■ Task requirements ■
Give again only the lines from the line that holds "Instruction: Click the" to the end of the data, inclusive, omitting all pictures.

■ Input ■
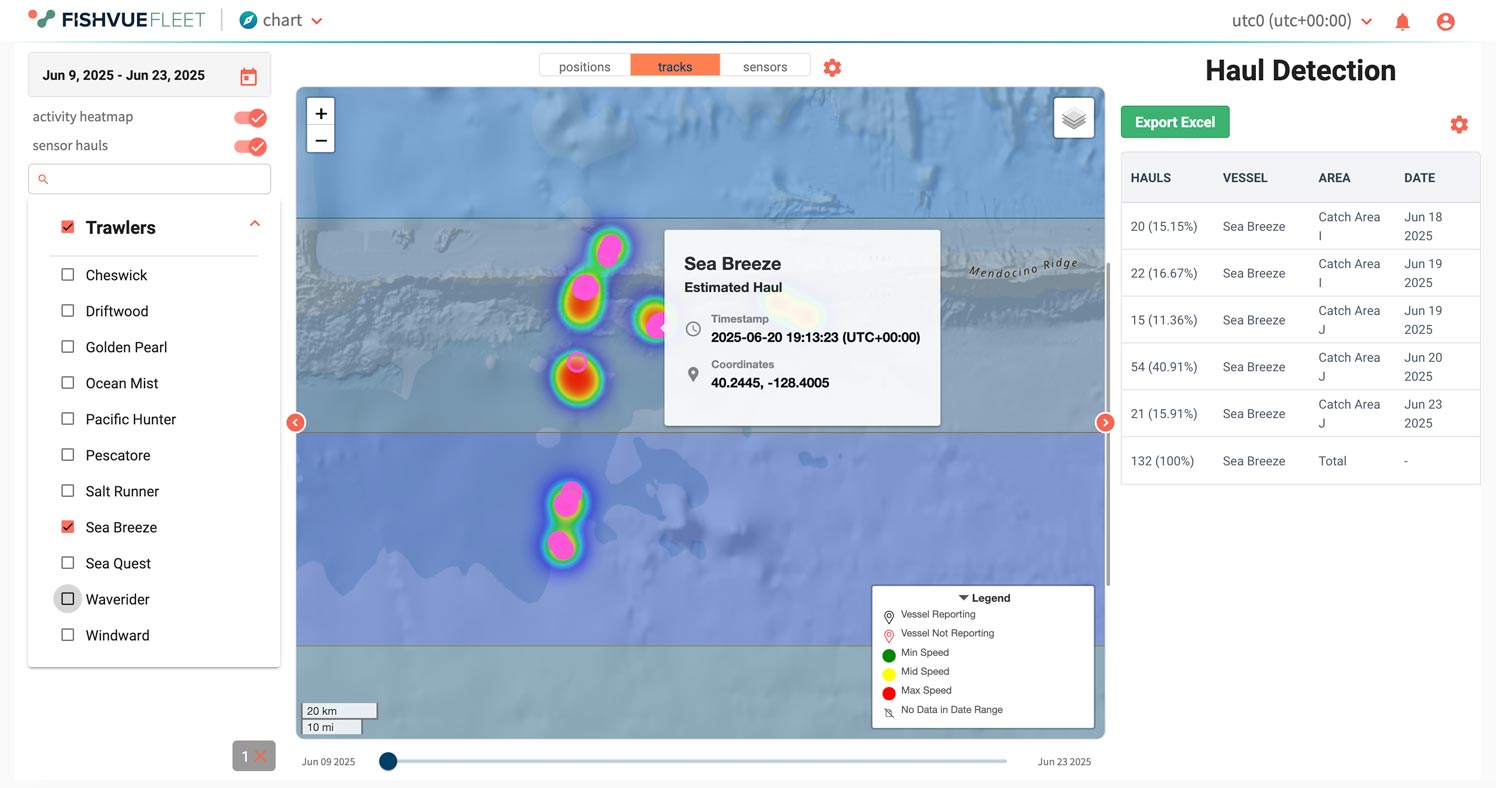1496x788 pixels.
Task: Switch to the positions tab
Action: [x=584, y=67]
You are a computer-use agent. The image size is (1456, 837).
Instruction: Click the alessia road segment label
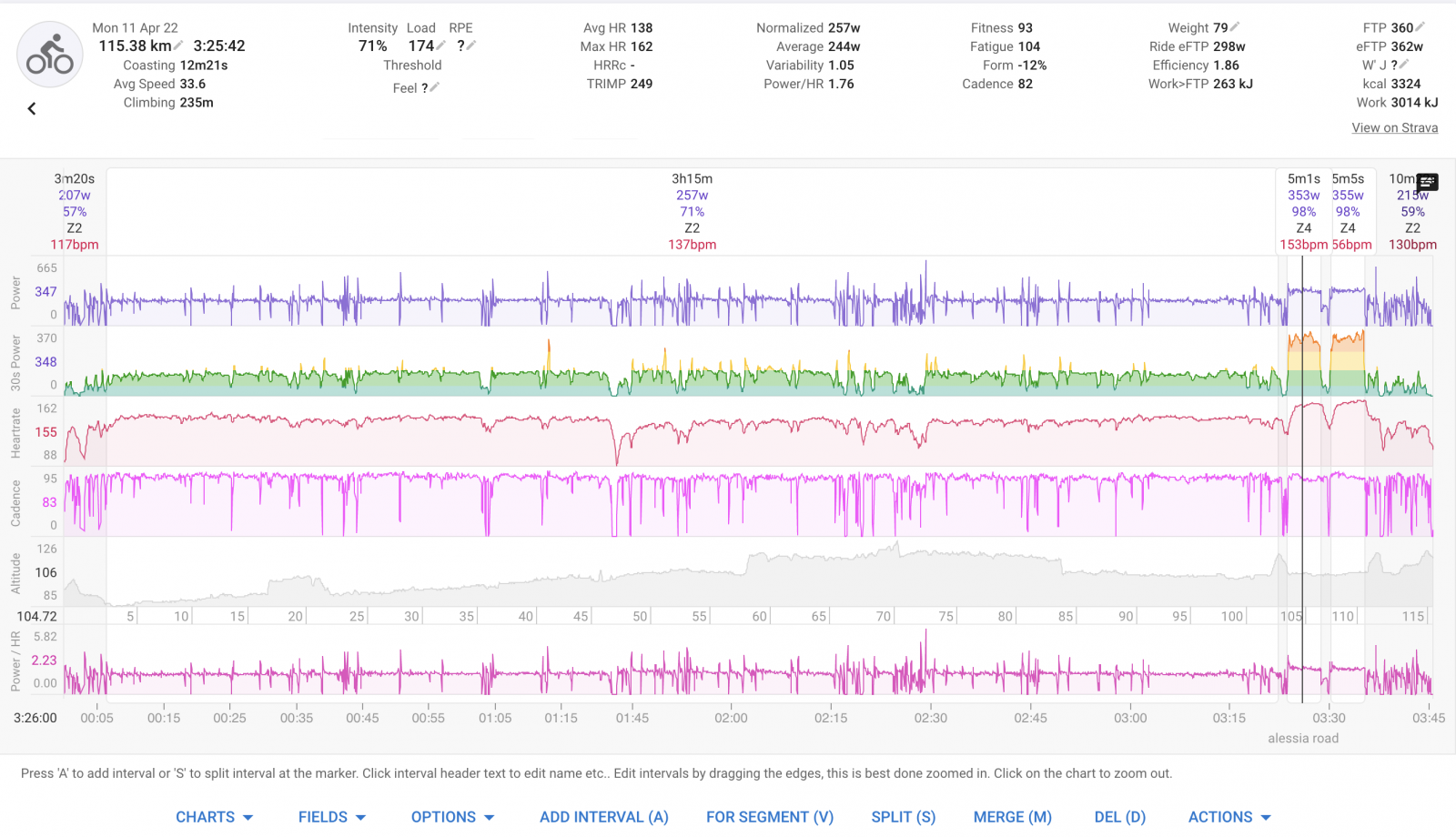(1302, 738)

■ Solution for this task ■
Instruction: Click the alessia road segment label
(1302, 738)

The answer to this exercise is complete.